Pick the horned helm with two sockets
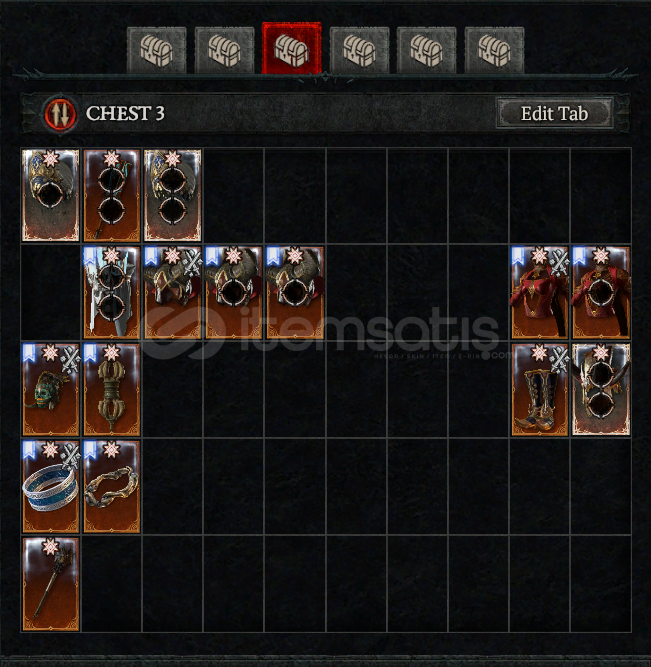The width and height of the screenshot is (651, 667). click(601, 389)
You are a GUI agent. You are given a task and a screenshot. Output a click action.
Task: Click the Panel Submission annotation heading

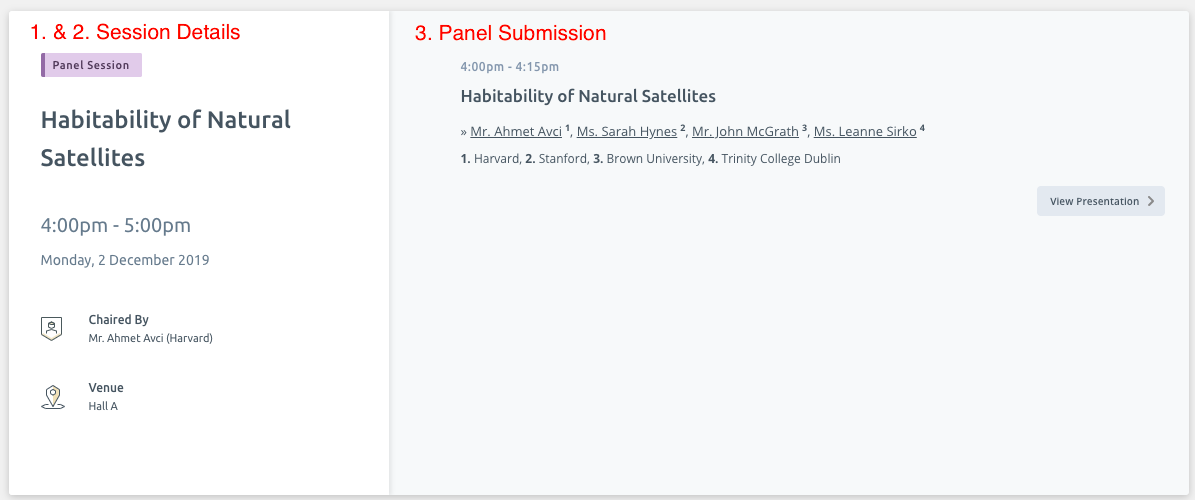[x=511, y=33]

--------------------

▸ **PROMPT**
The pictures in the data should be omitted, and every remaining line set down exactly.

▸ **WORKED SOLUTION**
Pick the horned helm with two sockets
The width and height of the screenshot is (651, 667). click(601, 389)
You are a GUI agent. You are given a task and a screenshot. Output a click action.
Task: Click the Panel Submission annotation heading

[x=511, y=33]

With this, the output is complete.